=== Section Start ===
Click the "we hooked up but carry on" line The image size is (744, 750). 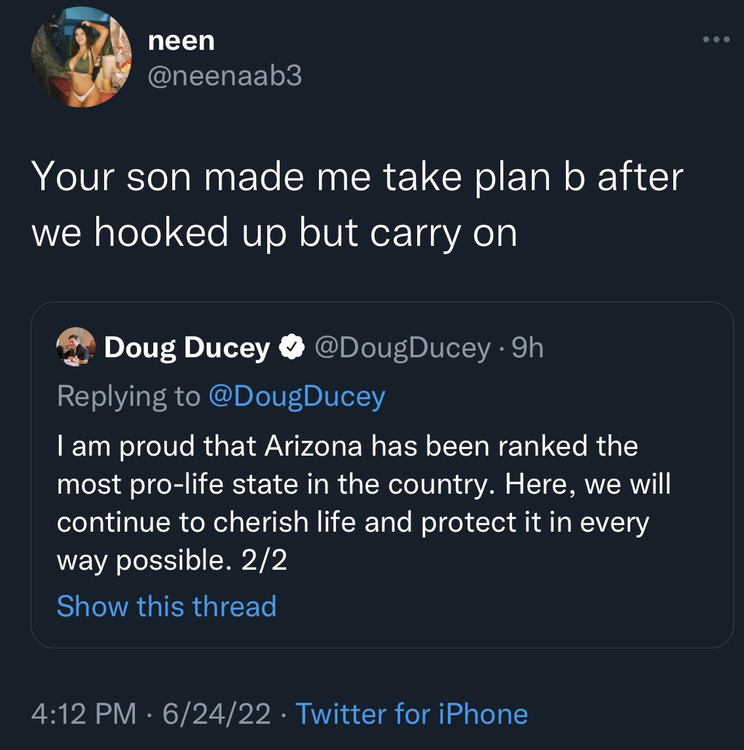tap(274, 232)
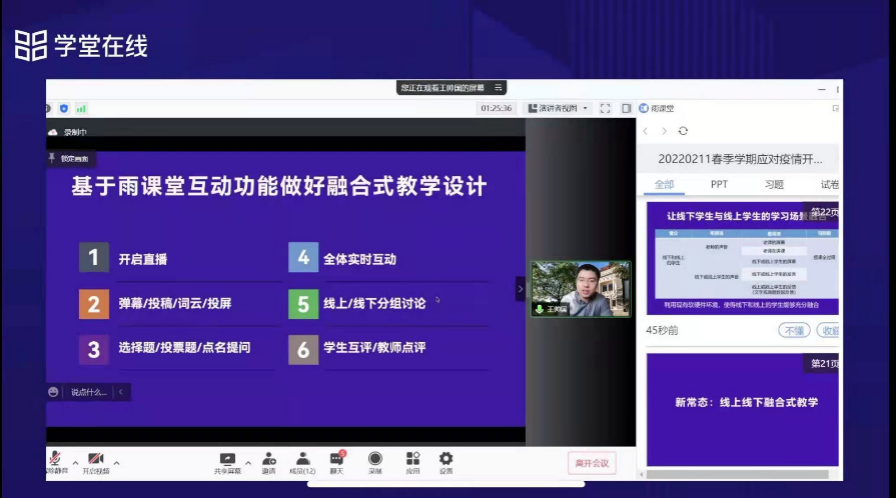Switch to the 习题 tab
This screenshot has height=498, width=896.
774,184
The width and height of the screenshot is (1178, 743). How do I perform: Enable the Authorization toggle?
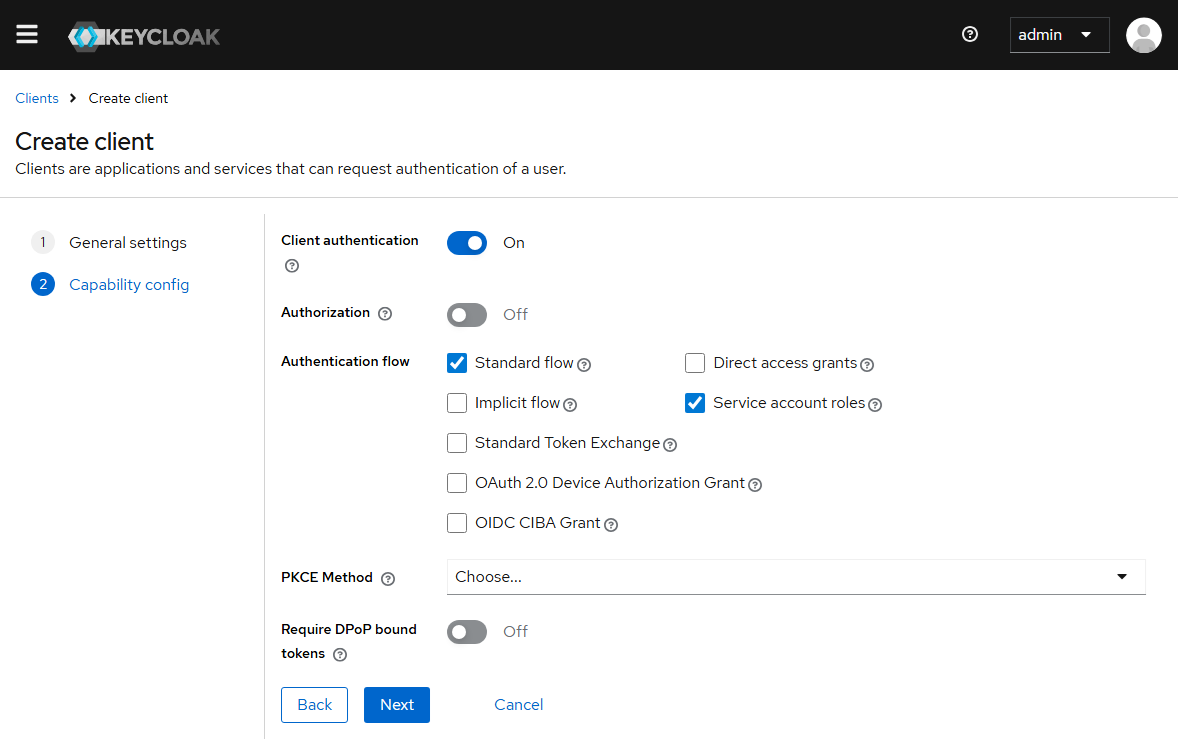tap(467, 315)
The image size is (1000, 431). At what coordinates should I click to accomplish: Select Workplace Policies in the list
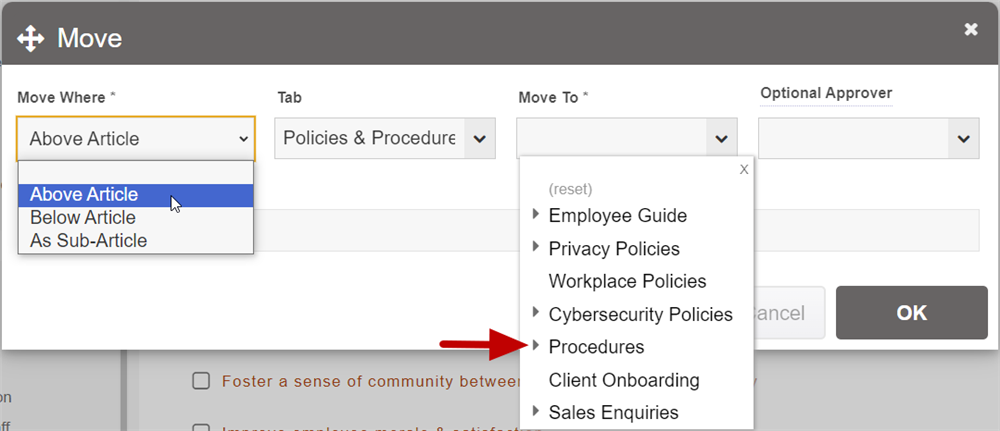[x=627, y=281]
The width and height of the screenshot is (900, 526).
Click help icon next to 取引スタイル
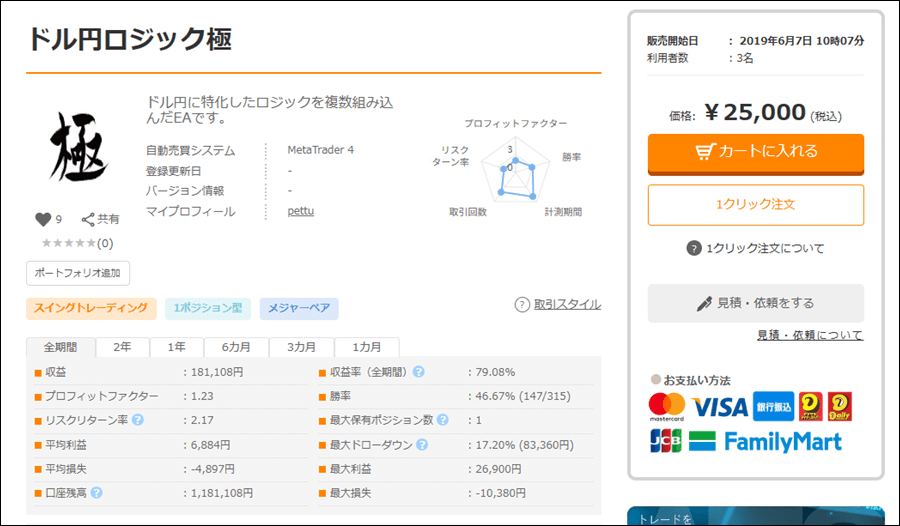click(x=522, y=305)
=== Section End ===
→ EXERCISE BRIEF:
Only the lines from the one with "The image size is (1000, 431)." to the last line of the listing, inclusive, are to be set down, exactly as they stand and without pictures.

→ RESPONSE BOX:
The image size is (1000, 431). At what coordinates should I click to accomplish: Select Workplace Policies in the list
[x=627, y=281]
The width and height of the screenshot is (900, 526).
Click help icon next to 取引スタイル
click(x=522, y=305)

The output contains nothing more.